The western Tasman Sea represents a global warming marine "hot spot," where the waters are warming at almost 4 times the global average rate, argued in the literature to be due to a "spin-up" of the South Pacific subtropical gyre and extension of the East Australian Current (EAC). To further investigate and test this paradigm, we analyze climate change simulations of Tasman Sea circulation and metrics on output from the Ocean Forecasting Australia Model for the 20th and 21st centuries, forced by a global climate model simulation under the A1B carbon emissions scenario.
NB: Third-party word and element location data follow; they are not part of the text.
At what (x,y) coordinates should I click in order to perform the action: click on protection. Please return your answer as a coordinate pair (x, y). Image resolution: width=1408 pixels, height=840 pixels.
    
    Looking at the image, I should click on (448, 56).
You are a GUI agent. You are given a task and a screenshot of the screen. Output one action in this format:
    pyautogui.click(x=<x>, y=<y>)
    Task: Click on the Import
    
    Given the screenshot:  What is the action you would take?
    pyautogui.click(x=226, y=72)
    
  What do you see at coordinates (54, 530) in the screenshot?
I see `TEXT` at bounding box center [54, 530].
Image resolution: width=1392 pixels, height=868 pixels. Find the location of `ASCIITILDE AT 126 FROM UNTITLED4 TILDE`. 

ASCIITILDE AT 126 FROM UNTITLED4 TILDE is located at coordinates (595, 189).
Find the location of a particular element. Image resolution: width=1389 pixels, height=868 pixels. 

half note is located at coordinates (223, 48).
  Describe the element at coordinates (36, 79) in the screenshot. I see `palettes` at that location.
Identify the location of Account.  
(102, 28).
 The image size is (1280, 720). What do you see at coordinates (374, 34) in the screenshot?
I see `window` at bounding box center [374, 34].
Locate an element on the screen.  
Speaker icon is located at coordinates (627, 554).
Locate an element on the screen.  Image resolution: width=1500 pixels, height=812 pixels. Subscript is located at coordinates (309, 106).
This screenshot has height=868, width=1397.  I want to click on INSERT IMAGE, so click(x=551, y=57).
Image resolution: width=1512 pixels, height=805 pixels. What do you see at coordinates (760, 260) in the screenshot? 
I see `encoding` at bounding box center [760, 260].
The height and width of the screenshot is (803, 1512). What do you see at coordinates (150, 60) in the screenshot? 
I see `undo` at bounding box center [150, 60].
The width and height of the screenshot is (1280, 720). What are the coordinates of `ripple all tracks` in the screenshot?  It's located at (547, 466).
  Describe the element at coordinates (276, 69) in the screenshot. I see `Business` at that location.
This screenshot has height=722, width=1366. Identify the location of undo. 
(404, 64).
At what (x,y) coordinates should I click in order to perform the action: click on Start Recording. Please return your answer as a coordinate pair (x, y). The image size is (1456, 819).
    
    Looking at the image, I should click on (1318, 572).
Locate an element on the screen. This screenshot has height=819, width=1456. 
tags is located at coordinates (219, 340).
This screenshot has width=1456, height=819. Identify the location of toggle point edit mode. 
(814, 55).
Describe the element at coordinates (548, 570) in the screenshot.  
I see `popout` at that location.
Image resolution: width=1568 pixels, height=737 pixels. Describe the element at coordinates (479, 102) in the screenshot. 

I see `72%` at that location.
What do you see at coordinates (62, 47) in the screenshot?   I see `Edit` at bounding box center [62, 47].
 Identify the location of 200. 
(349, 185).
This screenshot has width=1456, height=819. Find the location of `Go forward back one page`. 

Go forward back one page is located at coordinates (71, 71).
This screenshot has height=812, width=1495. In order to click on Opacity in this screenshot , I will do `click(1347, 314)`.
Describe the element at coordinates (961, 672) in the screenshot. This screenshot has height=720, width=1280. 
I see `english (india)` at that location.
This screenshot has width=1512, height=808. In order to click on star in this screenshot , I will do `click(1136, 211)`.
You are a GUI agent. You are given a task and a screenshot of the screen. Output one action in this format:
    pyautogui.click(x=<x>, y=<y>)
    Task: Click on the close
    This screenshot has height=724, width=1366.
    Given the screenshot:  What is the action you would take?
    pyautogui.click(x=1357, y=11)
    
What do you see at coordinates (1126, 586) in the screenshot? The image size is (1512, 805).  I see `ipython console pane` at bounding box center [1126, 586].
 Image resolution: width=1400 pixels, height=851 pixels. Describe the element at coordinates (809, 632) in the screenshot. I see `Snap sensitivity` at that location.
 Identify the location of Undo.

First, we show that the 1990s simulation estimates of mean dynamic topography, present-day location of the EAC separation point, and volume transports of the EAC, EAC extension, and flow along the Tasman Front, are consistent with recent observations. We further demonstrate that between the 1990s and 2060s, the volume transport of the EAC extension is projected to increase by 4.3 Sv at the expense of the flow along the Tasman Front (projected to decrease by 2.7 Sv). The transport of the EAC core flow (equatorward of the separation point) is projected to change very little (increase of 0.2 Sv). The model projects a Tasman Sea-wide warming, with mean increases of up to 3Celsius degree. These results are interpreted using a simple linear, barotropic model which captures both the sign and meridional distribution of the projected changes in mean transport, including negligible change in core EAC transport but enhanced EAC extension. This meridional asymmetry in the transports is consistent with the wind-forced ocean response to changes in the basin-wide wind stress curl.